Finanzplatz

Britische Rosinenpickerei unerwünscht

Man wolle Großbritannien und London nicht bestrafen, weil sie die EU verlassen haben. Man lehne jedoch ab, dass London sich die Rosinen aus dem Kuchen rauspicke und sich ein „Menu à la carte“ als Freihandelsabkommen sichere. So resümierte Finanzminister Pierre Gramegna (DP) die Haltung der Regierung zu den bevorstehenden Verhandlungen der EU-Kommission mit Großbritannien über die zukünftigen Wirtschaftsbeziehungen. Gramegna beantwortete am Donnerstag eine Frage des CSV-Abgeordneten Laurent Mosar zu den Folgen des Brexit auf den Finanzplatz Luxemburg.

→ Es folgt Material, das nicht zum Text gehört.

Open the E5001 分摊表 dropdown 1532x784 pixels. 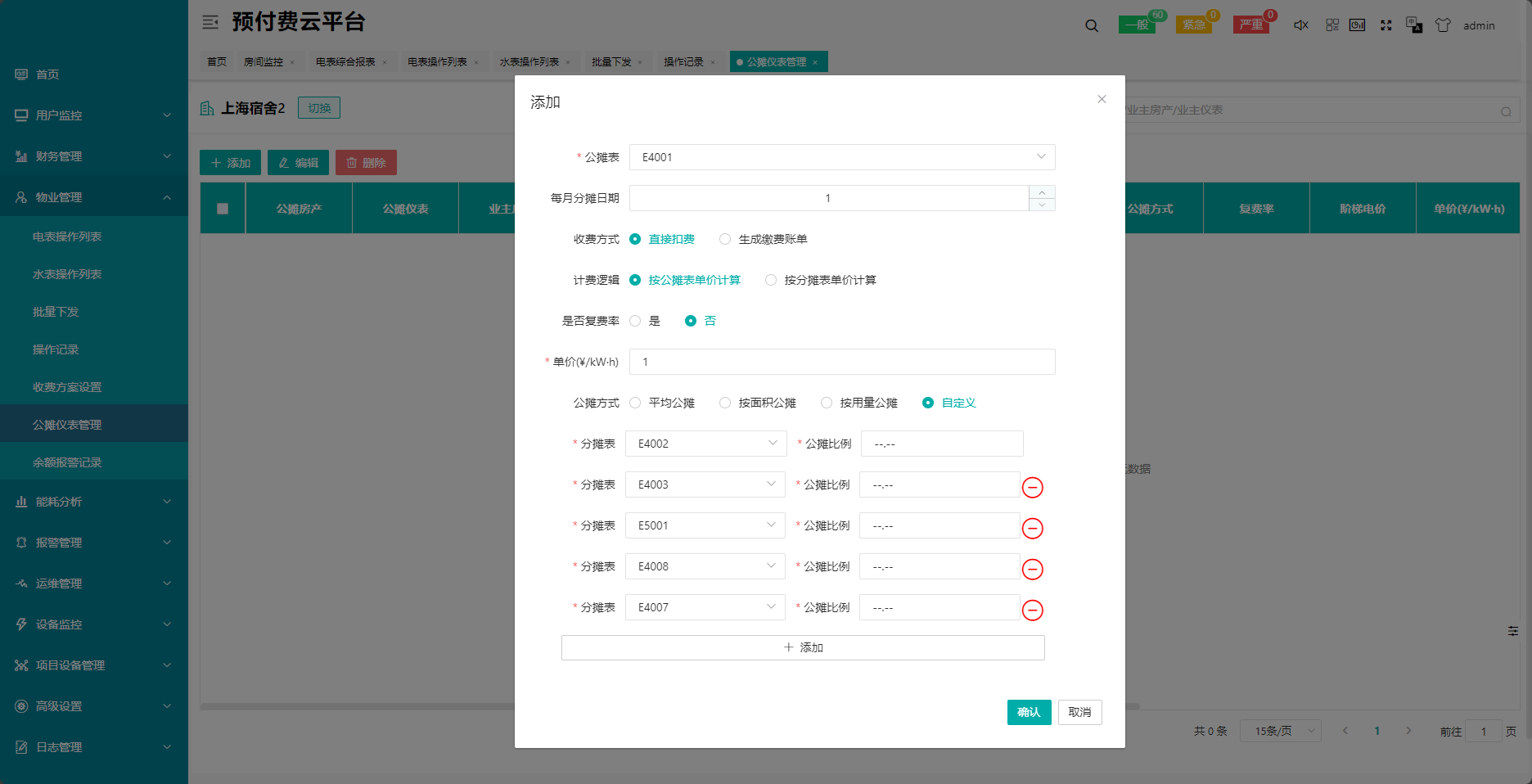(x=705, y=525)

Pierre Gramegna teilte am Donnerstag mit, dass rund 60 Unternehmen wegen des Brexit nach Luxemburg gezogen sind

Pierre Gramegna teilte am Donnerstag mit, dass rund 60 Unternehmen wegen des Brexit nach Luxemburg gezogen sind Foto: Editpress/Alain Rischard

Es sei im Interesse der EU, ein breit mögliches Freihandelsabkommen auszuhandeln. Luxemburgs Ansicht nach sollten sämtliche Handelsaspekte im neuen Vertrag geregelt werden: Waren, Dienstleistungen und Finanzdienstleistungen. Die Haltung einzelner Länder, angesichts des engen Zeitrahmens – das Abkommen soll Ende des Jahres stehen – sich zuerst auf einzelne Bereiche wie Güterverkehr und Fischerei zu einigen, teile die Regierung nicht. Gramegna zufolge sei es im Interesse Großbritanniens, würde die in der Vergangenheit erarbeitete gemeinsame Grundlage für Finanzdienstleistungen auch weiterhin Anwendung finden. Sollte London tatsächlich ein „Singapur on Thames“ anstreben, werde das bestehende System der Äquivalenzen zerstört. Großbritannien hätte keinen Zugang mehr zur EU. Je weiter es sich von der EU fortbewege, desto schmaler werde der Zugang. Luxemburg wolle einen konstruktiven und transparenten Dialog mit Großbritannien.